Deploy an AKS cluster with Terraform (advanced)
This guide provides a detailed tutorial for deploying an Azure Kubernetes Service (AKS) cluster, tailored specifically to deploying Camunda 8 using Terraform, a popular Infrastructure as Code (IaC) tool.
This guide is designed to help you leverage the power of Infrastructure as Code (IaC) to streamline and reproduce your cloud infrastructure setup. By walking through the essentials of setting up an AKS cluster, and provisioning managed Azure resources such as Azure Database for PostgreSQL, this guide demonstrates how to use Terraform with Azure. It makes the process accessible even to those new to Terraform or IaC concepts. It utilizes Azure-managed services where available, offering these as optional components for added convenience and maintainability.
If you are completely new to Terraform and the concept of IaC, consider reading the Terraform IaC documentation and trying the interactive quick start for a basic understanding.
Requirements
- An Azure subscription and the necessary permissions to create any resource within Azure.
- Azure CLI, a CLI tool for creating and managing Azure resources.
- Terraform for provisioning infrastructure as code.
- kubectl to interact with your AKS cluster.
- jq to parse and manipulate JSON (e.g. Terraform outputs).
- Azure service quotas
- Check your quotas for Virtual Networks, vCPU cores, and Storage Accounts in the target region: Azure subscription and service limits.
- If you reach a limit, you can request a quota increase through the Azure portal.
- This guide uses GNU Bash for all shell commands.
For the exact tool versions we’ve tested against, see the .tool-versions file in the repository.
Considerations
This setup provides a basic foundation for getting started with Camunda 8 on AKS, but it is not fully optimized for performance. It serves as a good starting point for building out a production-ready environment by incorporating IaC tooling.
To try out Camunda 8 or for development purposes, consider signing up for our SaaS offering. If you already have an AKS cluster, you can skip ahead to the Helm guide.
To keep this guide simple and focused, certain best practices are referenced via links to additional documentation, allowing you to explore each area in more detail when you're ready.
Reference architectures are not intended to be consumed exactly as described. The examples provided in this guide are not packaged as a reusable Terraform module. It is recommended that you clone the repository and make any necessary modifications locally.
This approach allows you to extend and customize the codebase according to your specific needs. However, note that maintaining the infrastructure is your responsibility. Camunda will continue to update and improve the reference architecture, and these updates may not be backward compatible. You may incorporate updates into your customized codebase as needed.
Following this guide will incur costs on your Azure account, including charges for Azure Kubernetes Service (AKS), the compute (virtual machine instances) for the underlying nodes, Azure Managed Disks for persistent volumes, and Azure DNS zones for domain resolution. For more information, refer to the AKS pricing page and the Azure pricing calculator, as costs depend on region and configuration choices.
Security
The following security considerations were relaxed to streamline adoption and development. These should be reassessed and hardened before deploying to production. The following items were identified using Trivy and can be looked up in the Aqua vulnerability database.

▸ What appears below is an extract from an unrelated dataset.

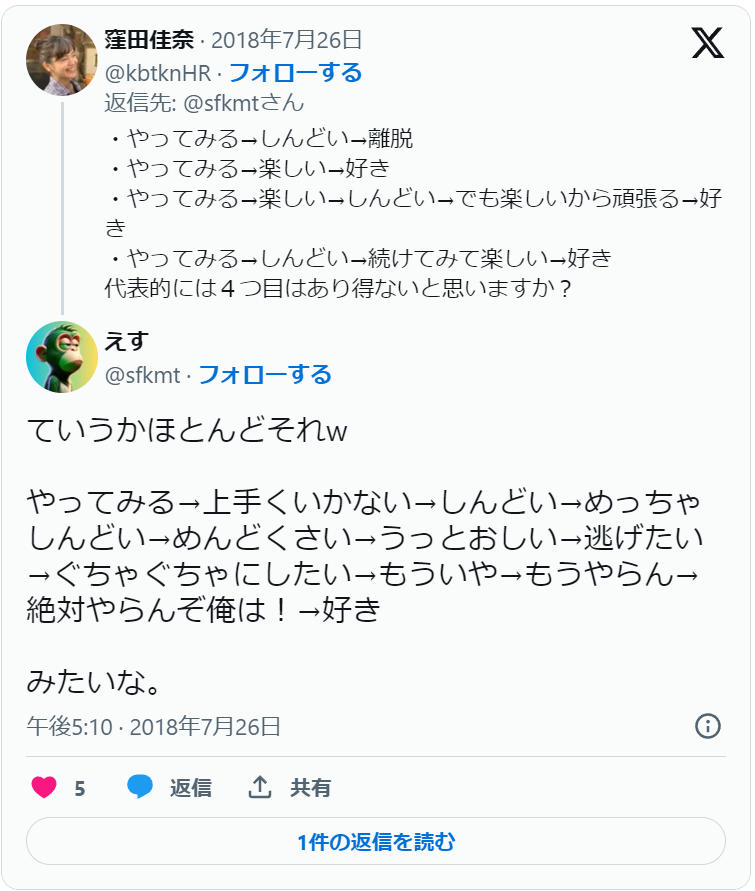Open the @kbtknHR handle link
The width and height of the screenshot is (755, 891).
(159, 72)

These concessions are intentional in this reference infrastructure to simplify onboarding, allow internal-only access, and minimize friction during evaluation. They are not appropriate for production and must be revisited.

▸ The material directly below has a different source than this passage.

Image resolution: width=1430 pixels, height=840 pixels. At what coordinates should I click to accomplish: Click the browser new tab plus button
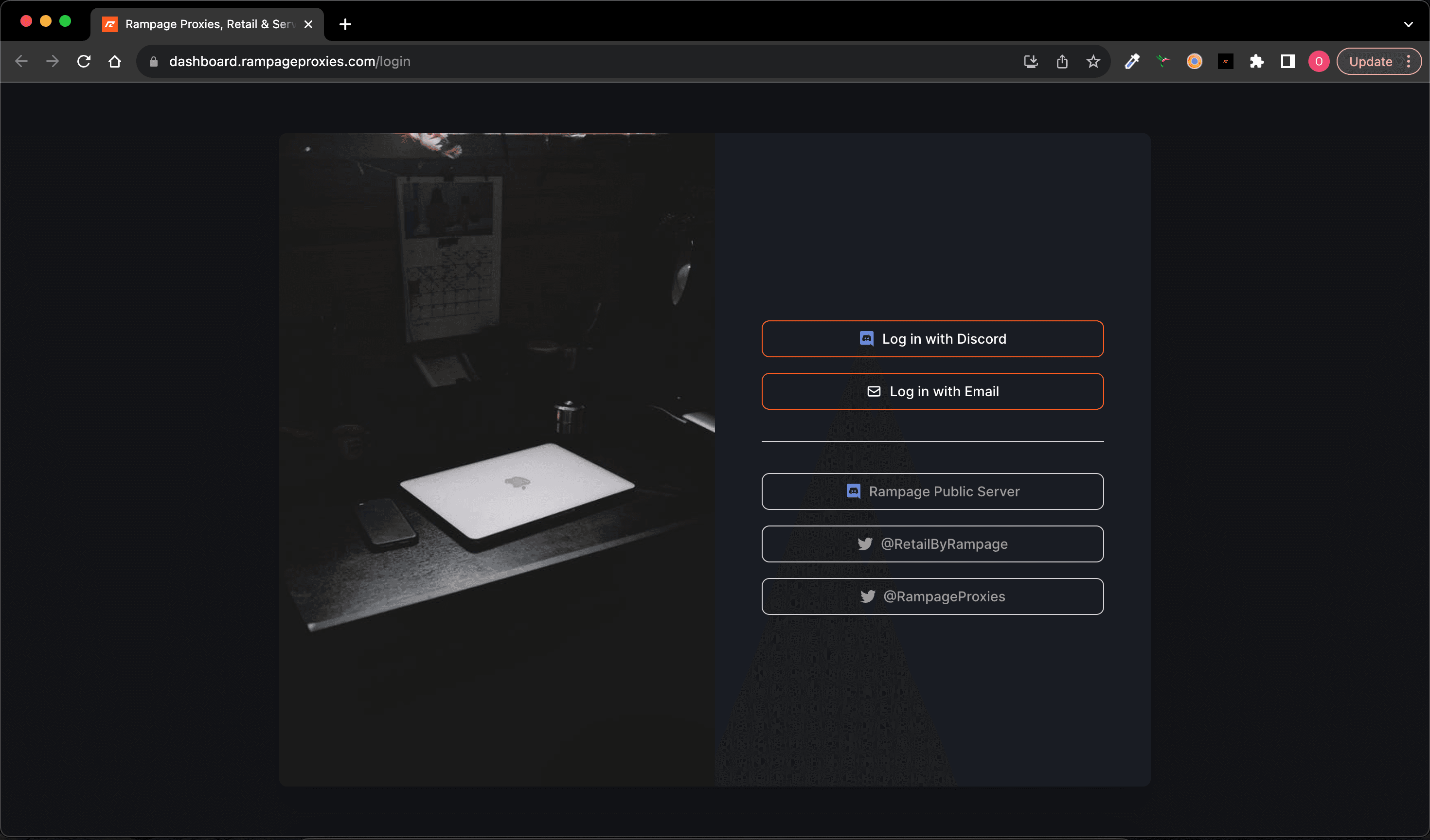(x=345, y=24)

This section explains common security findings in Azure deployments and provides guidance on how to address them.
AVD-AZU-0047 (CRITICAL): Security group rule allows unrestricted ingress from any IP address
Reasoning
This rule permits inbound traffic from 0.0.0.0/0
, meaning any external source can reach the AKS subnet. It may expose workloads or future public IPs to unsolicited access, increasing the risk of compromise—especially if internal services are misconfigured.
Potential resolution
- Restrict incoming traffic to specific IP addresses or CIDR ranges that need access.
- For management access, limit SSH/RDP to your company's IP ranges.
- Use just-in-time access for administrative purposes.
- Implement a bastion host/jump box for secure access.
- Consider using Azure Private Link for private connectivity.
Note: This doesn't affect the AKS control plane directly, but still weakens the overall network boundary.
AVD-AZU-0041 (CRITICAL): Cluster does not limit API access to specific IP addresses
Reasoning
This finding shows that your Kubernetes cluster's API server is accessible from any IP address. The API server is the control plane for Kubernetes and unrestricted access increases the risk of unauthorized access and potential attacks.
Potential resolution
- Configure
authorized_ip_ranges
inapi_server_access_profile
to restrict API server access. (Review the related documentation). - Enable private cluster mode with
private_cluster_enabled = true
. (Review the related documentation). - Create an
azurerm_private_endpoint
for the AKS Private Link service. (Review the related documentation). - Enable Azure AD–based RBAC via
role_based_access_control { azure_active_directory { ... } }
. (Review the related documentation). - Use
azurerm_network_security_group
andazurerm_network_security_rule
to restrict access to the control-plane subnet. (NSG, rule).
Note: While open API access simplifies testing and development, production clusters should always restrict API server access to known IP ranges.
AVD-AZU-0013 (CRITICAL): Vault network ACL does not block access by default
Reasoning
This finding indicates that your Azure Key Vault network access controls are not configured to deny access by default. This means that unless specifically restricted, traffic can reach your Key Vault from any source.
Potential resolution
- Enable the "Deny" default action for network ACLs.
- Allow specific IP ranges or virtual networks.
- Use a Private Endpoint for Key Vault access.
- Use service endpoints to limit Azure service access.
- Enable Soft Delete and Purge Protection for recovery and data safety.
Note: Default deny configurations provide better security posture but may complicate initial setup and testing. For automated testing environments, clearly document these exceptions.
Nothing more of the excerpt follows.